Open Letter To My Exes



Dear Exes,

     First of all, thank you for the good times. We're not going to mention the bad. This is not a time for that. This isn't the time to talk about the reasons why it didn't work. Actually, this is a celebration of you. Your type. The infamous EX boyfriend. I'd like to take a moment of my time to thank you for the work that you've done in my life. I'll give you all (all 3 of you) your own special shoutout.

To #1 AKA Sweet High School Romance

    You taught me romantic love. How to love another person. You were my sweet high school romance in every sense of the word. I cried when we parted ways at nights. We held hands for the entirety of the football game, and couldn't look away from each other long enough to watch the movie. You were the first person outside of my family whose well-being was connected with my own. You were the first. I still think about you from time to time and worry whether you're doing well for yourself or not.

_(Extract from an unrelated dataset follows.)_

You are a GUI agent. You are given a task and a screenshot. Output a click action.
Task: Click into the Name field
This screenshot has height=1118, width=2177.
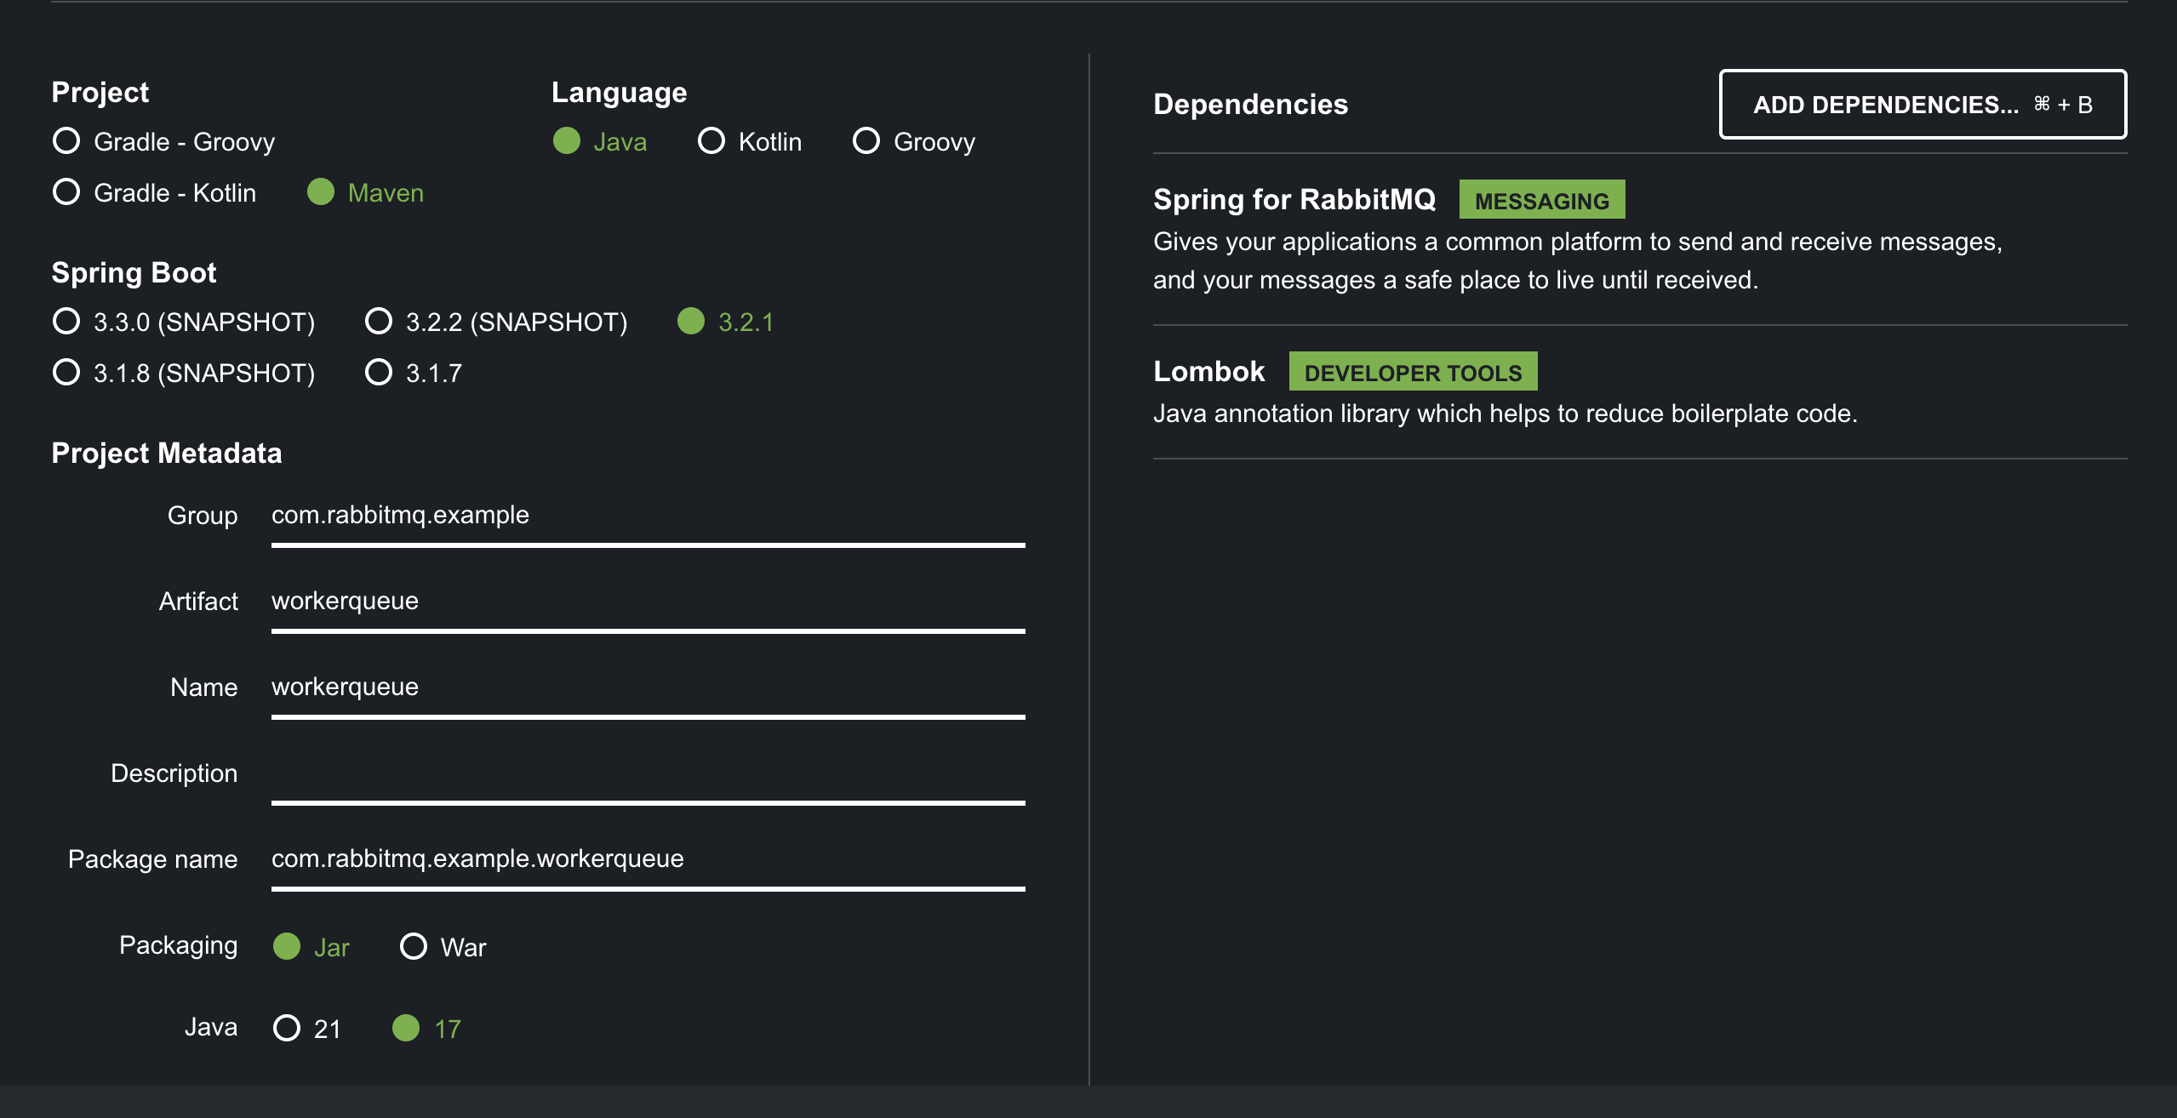click(647, 687)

You showed me what it meant to grow up and grow into love. But, as great as it was, you showed me that people can grow up and grow away from each other, too. Because of you I learned that it's okay to move on when the time is right. So, thank you, SHSR. For the gift of love.

To #2 AKA You Don't Want Me To Give You A Nickname

     What did I learn from a relationship this chaotic? You taught me how to love myself. And, yes, I know you loved me in the way that you knew how, but, you taught me that a caged bird can't be happy. Because of you I learned how to understand the kind of love that I wanted for myself. You showed me how the wrong kind of love can be suffocating. Dangerous, like a knife to the throat. You showed me what love looks like when it wants to keep you to itself. You taught me the importance of being your own person, as a whole, before you can be someone else's. You taught me how to break free. YDWMTGYAN, thanks for such an important lesson.

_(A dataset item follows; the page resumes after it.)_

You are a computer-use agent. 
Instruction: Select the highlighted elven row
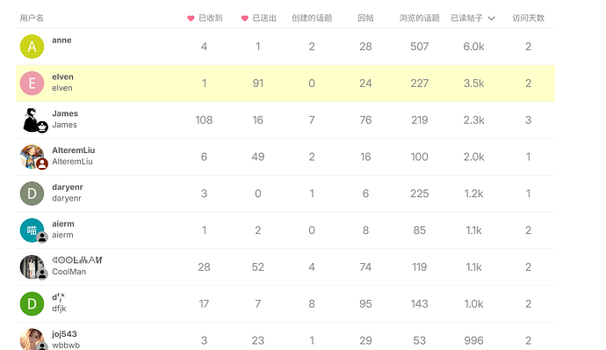click(x=285, y=84)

To #3 AKA Mr. Right For Now
   
      The recent one. The one who is slowly leaving my thoughts. The one filled with the sweetest words and the deepest promises. You are teaching me me how to find the balance between loving another and loving myself. It's a process. You are teaching me that I can't hold on to something that's struggling to be let go. I'm learning that just giving isn't enough. Thanks to you, I've begun to recognize that I deserve to receive the same amount of love that I can give. After #2, you were like a breath of fresh air. You were so incredibly perfect for me...at the time. But, as I had already learned, people grow, either together of apart. For us it was the latter. I'm not bitter because I'm not the one for you. But, I'd be lying if I said I wasn't sad that I wasted so much time believing you were the one for me. But, all the same, MRFN, thank you so much. I'm glad I knew you, so that I could learn such a valuable lesson. Every day, I will remind myself of my worth. Because I deserve love without conditions, without compromises.

     So, exes...I celebrate the time I had with each of you, for better of for worse. I wish you all of the happiness in the world. You all contributed to the person that I am today, even though I'm still figuring that out. Thank you.